• [Things to do]
1. In the text on piston damage from abnormal combustion, at what speed does the flame front cross the combustion chamber?
2. Copy the passage of the piston damage text starting at "On engines with" and ending at "spark plug axis.".
3. Extend the text on piston damage from abnormal combustion, beginning right after its last sentence.

Piston damage due to abnormal combustion
Abnormal combustion in petrol engines
The combustion of the air-fuel mixture in the cylinder follows a precisely defined process. It is started by the spark from the spark plug shortly before top dead centre (TDC). The flame spreads from the spark plug with a circular flame front and crosses the combustion chamber at a steadily increasing combustion speed of 5–30 m/s. The pressure in the combustion chamber rises steeply as a result and reaches its maximum value shortly after TDC. However, this normal combustion process can be disturbed by various factors, which can essentially be reduced to three different cases of combustion faults:
1. Glow ignition (pre-ignition):
Causes thermal overstressing of the piston.
2. Knocking combustion:
Causes erosion of material and mechanical overload on the piston and the crankshaft drive.
3. Fuel flooding:
Causes wear in conjunction with oil consumption as well as piston seizures.
1. Glow ignition (pre-ignition):
Causes thermal overstressing of the piston.
2. Knocking combustion:
Causes erosion of material and mechanical overload on the piston and the crankshaft drive.
3. Fuel flooding:
Causes wear in conjunction with oil consumption as well as piston seizures.
Normal combustion
Knocking combustion
Glow ignition
Additional information for 1. Glow ignition (pre-ignition):
In the case of glow ignition, a part that is glowing in the combustion chamber triggers combustion before the actual ignition point. Potential candidates are the hot exhaust valve, the spark plug, sealing parts and deposits on these parts as well as the surfaces enclosing the combustion chamber. The flame acts uncontrolled on the components, causing the temperature in the piston crown to increase sharply and reach the melting point temperature of the piston material after just a few seconds of uninterrupted glow ignition.
On engines with a predominantly hemispherical combustion chamber this causes holes in the piston crown, which usually occur on an extension of the spark plug axis.

• [Available data]
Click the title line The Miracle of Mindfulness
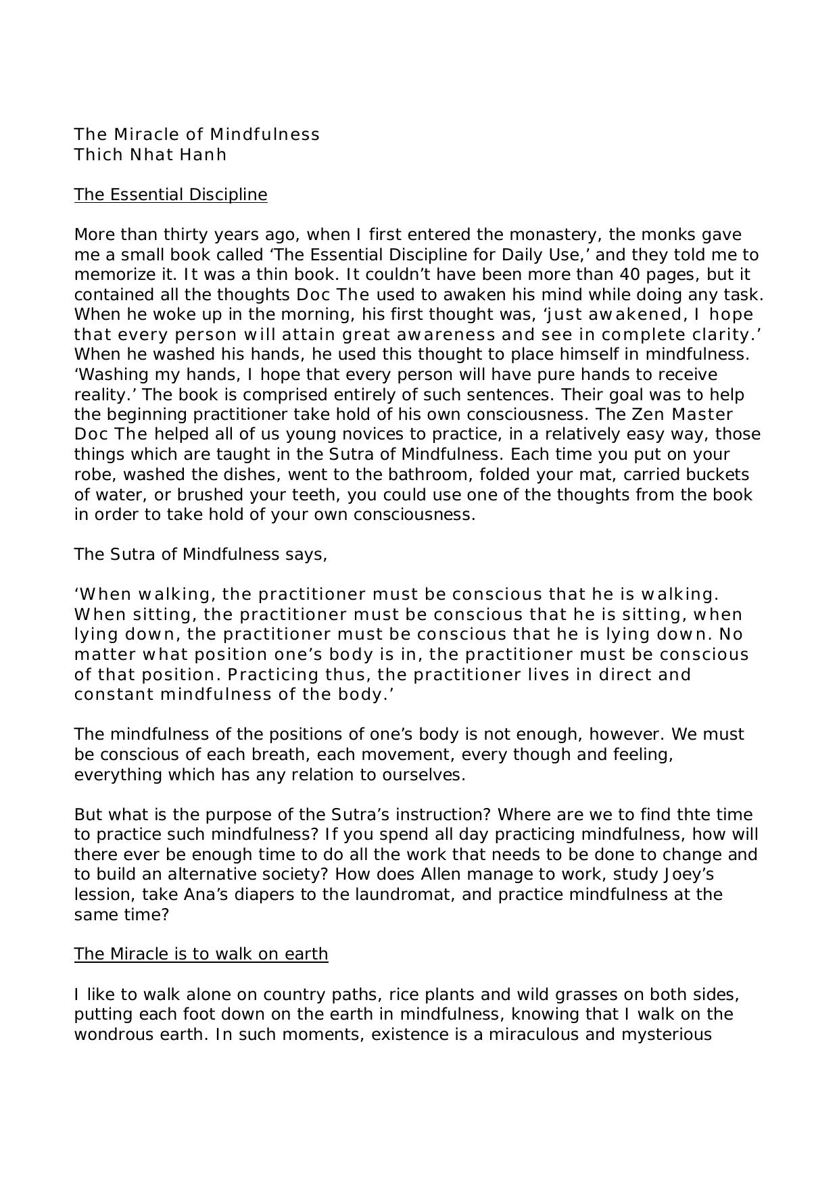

• [Answers for the exercise]
1. At a steadily increasing combustion speed of 5–30 m/s.

2.
On engines with a predominantly hemispherical combustion chamber this causes holes in the piston crown, which usually occur on an extension of the spark plug axis.

3.
On combustion chambers with relatively large quenching areas between the piston crown and the cylinder head, the piston top land usually melts at the point in the quenching area (see glossary) subjected to the greatest load. This often continues down to the oil control ring and into the interior of the piston.
Knocking combustion, which causes high surface temperatures on individual parts of the combustion chamber, can also lead to glow ignition.
Additional information for 2. Knocking combustion:
When the combustion is knocking, the ignition is triggered in the normal manner via the spark from the spark plug. The flame front expanding from the spark plug generates pressure waves, which trigger critical reactions in the unburned gas. As a result, self-ignition takes place simultaneously at many points in the residual gas mixture. This in turn causes the combustion speed to increase by a factor of 10–15, and the pressure increase per degree of the crankshaft and the pressure peak also rise substantially. In addition, very high frequency pressure oscillations are formed in the expansion stroke. The temperature of the surfaces enclosing the combustion chamber also increases considerably. Combustion chambers that have been burned clean of any residue are an unmistakeable indicator of combustion knocking.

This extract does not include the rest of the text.